How bad could the storm possibly have been, I wondered, as I read the first pages of Donn Fendler’s fantastically exciting memoir, Lost Trail. (Down East Books, 2011) Then five days ago, Sandy blew in with her hurricane force tropical tempest, and I realized how anxious bad weather can make us. Even though I was safe in my home, miles and miles from the storm’s true path, my heart was racing and my ability to prioritize real vs. imagined danger was compromised.
So, in that moment, it was easier for me to imagine how a 12-year-old Donn Fendler from New York felt when a storm blew in as he summited Mt. Katahdin 73 years ago ago.
When Donn went on a fishing trip with his father and a group of friends in the northern Maine woods in the summer of 1939, the only care on his mind was finding the best fishing spot. He never imagined he’d soon be in a race for his life.
Lost Trail is the true story of Donn’s 9-day adventure and struggle for survival alone on Mt. Katahdin, with nothing but the clothes on his back. It is an exciting, page turning, uplifting story, which has been retold in a fantastic graphic novel format with Lynn Plourde.

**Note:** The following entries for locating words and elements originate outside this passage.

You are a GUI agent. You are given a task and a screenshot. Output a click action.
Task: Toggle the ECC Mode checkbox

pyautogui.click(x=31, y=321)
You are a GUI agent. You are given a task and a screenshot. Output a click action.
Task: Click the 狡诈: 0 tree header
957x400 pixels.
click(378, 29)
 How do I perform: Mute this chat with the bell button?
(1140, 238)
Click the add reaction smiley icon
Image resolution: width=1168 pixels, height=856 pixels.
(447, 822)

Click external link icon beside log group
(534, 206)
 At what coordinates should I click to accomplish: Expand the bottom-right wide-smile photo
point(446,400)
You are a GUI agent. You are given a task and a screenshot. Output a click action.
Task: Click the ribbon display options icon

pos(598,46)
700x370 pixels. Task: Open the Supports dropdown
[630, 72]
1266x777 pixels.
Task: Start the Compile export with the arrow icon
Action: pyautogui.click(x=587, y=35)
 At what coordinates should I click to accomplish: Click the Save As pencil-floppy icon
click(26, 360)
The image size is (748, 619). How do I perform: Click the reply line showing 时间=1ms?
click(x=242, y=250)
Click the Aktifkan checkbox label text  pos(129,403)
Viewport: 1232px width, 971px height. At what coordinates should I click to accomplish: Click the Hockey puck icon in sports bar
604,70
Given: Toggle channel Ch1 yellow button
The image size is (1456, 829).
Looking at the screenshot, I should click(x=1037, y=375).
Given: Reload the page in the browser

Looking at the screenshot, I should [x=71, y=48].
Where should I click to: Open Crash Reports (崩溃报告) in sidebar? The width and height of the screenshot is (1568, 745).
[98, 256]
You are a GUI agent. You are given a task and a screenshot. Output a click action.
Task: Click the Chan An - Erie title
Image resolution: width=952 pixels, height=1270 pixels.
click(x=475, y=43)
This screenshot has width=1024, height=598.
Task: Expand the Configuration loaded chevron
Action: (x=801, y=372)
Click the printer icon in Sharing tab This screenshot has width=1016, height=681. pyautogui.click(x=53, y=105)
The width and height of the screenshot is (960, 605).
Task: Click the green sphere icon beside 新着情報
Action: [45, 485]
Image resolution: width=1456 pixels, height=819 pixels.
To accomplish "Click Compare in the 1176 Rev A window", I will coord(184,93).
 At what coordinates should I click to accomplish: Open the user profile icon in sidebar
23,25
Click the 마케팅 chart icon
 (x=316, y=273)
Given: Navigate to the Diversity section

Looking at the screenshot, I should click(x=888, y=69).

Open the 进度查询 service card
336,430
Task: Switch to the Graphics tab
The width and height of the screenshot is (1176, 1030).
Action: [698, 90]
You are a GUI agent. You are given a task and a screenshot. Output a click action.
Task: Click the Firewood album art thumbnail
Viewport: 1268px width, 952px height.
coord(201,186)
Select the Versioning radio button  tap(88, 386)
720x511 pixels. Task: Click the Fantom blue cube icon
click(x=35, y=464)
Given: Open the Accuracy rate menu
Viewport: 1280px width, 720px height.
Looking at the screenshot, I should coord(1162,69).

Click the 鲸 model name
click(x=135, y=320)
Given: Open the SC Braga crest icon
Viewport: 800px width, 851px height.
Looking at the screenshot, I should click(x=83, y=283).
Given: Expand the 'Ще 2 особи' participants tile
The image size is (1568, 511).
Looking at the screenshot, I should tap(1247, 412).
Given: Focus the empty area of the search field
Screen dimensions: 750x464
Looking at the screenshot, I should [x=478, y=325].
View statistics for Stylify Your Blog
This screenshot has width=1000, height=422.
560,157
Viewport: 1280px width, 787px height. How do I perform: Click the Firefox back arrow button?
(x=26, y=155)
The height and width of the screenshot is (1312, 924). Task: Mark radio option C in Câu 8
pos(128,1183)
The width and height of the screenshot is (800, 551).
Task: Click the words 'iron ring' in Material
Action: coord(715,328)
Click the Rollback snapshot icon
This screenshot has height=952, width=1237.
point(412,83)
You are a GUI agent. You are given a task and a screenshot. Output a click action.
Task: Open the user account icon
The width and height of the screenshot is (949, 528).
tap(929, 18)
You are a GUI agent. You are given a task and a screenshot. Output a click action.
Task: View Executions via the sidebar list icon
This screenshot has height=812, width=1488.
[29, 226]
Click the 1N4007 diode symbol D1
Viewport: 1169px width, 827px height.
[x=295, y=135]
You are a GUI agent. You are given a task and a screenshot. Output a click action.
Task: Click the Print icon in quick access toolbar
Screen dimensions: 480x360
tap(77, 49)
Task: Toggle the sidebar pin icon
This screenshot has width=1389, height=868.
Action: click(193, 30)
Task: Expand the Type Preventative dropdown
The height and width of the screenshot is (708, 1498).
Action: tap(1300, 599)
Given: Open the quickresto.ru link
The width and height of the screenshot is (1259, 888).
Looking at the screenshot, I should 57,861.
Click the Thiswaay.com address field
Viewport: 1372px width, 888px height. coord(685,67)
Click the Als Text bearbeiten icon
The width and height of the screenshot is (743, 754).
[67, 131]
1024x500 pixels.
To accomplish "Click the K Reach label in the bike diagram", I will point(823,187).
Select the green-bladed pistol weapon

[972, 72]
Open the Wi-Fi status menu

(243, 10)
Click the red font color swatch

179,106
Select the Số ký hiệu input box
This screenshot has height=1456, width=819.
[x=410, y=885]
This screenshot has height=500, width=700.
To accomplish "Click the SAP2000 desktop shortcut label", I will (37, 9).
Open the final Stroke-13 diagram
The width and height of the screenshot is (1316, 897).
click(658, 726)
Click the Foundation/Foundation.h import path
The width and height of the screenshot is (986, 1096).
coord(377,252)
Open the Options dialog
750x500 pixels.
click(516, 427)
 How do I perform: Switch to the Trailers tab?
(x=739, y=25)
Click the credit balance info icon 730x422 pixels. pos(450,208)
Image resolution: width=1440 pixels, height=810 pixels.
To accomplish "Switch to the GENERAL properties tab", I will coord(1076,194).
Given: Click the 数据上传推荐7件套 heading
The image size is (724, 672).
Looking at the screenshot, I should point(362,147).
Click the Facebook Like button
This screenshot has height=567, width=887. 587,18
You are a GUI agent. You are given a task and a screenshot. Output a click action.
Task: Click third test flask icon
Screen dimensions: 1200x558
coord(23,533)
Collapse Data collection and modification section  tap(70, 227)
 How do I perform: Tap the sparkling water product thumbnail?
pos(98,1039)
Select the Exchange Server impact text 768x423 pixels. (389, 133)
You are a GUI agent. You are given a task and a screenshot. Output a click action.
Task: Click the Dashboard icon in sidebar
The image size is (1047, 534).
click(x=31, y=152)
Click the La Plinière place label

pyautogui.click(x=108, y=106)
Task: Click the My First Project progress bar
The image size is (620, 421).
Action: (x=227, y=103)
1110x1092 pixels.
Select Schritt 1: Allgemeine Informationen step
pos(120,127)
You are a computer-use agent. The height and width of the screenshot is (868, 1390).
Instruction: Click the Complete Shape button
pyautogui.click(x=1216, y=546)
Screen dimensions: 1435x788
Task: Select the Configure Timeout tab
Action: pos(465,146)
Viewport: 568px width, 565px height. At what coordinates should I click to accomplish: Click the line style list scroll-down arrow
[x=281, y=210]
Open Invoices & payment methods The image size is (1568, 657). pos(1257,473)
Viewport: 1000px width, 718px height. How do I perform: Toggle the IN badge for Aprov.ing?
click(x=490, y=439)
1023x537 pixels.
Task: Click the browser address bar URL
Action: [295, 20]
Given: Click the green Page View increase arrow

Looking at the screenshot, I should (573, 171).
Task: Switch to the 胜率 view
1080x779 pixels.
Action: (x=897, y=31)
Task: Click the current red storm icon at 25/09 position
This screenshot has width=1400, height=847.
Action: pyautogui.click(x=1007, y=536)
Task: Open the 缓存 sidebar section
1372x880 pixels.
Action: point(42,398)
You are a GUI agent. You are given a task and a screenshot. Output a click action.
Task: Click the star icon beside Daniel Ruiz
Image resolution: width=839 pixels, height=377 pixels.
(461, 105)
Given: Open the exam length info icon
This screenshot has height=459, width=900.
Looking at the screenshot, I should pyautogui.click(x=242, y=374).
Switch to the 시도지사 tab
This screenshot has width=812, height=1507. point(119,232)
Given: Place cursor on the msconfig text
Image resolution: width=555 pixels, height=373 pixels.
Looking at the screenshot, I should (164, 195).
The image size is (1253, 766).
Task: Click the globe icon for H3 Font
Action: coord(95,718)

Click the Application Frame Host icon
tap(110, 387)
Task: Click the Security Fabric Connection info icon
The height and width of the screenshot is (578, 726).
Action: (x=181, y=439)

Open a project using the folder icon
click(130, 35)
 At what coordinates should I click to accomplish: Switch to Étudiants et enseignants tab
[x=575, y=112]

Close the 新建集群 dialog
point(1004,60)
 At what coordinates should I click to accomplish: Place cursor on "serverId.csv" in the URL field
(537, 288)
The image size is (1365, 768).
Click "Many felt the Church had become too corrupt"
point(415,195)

The amazingly talented illustrator, Ben Bishop, has rendered the story with pen strokes that seem to grab the urgency of the situation and pull you into the story.
The story alone had me reading at a frantic pace, but the kicker is the actual newspaper articles and clippings from the Bangor Daily News, which chronicle the swell of people who surged in to help, and their trickling departure when it seemed all hope was lost. I couldn’t imagine what Donn’s parents were thinking and feeling the day that the News reported: “Boy’s Body Likely Found.”
Of course, since he tells the story himself, you know the ending is a happy one:
Mr. Fendler now splits his time between Tennessee and Maine. Through the years he has told his survival tale countless times, including in the 1939 book Lost on a Mountain in Maine by Joseph B. Egan (HarperCollins), which I’ll likely check out now for my son and I to read.
If you’re like me, you struggle with whether graphic novels are “really” books that your kids can “really” put on their reading log for school. Since he was tiny, my son has always gravitated toward anything resembling a comic. I remember snuggling my then two-year-old, wanting to read The Very Lonely Firefly, but instead reading something like: and then with his last mortal breath, Dr. Mentor slashed the antidote from the wretched hands of the evil bomb maker…ROARRRRR screamed Hulk, his sinewy muscles snapping….
I’ll tell you what, those ‘graphic novels’ often have some pretty juicy vocabulary. Lost Trail is no exception. The story is uber-compelling, and this re-telling is a guaranteed slam-dunk in any 8-10 year-old’s arsenal, reluctant reader or not!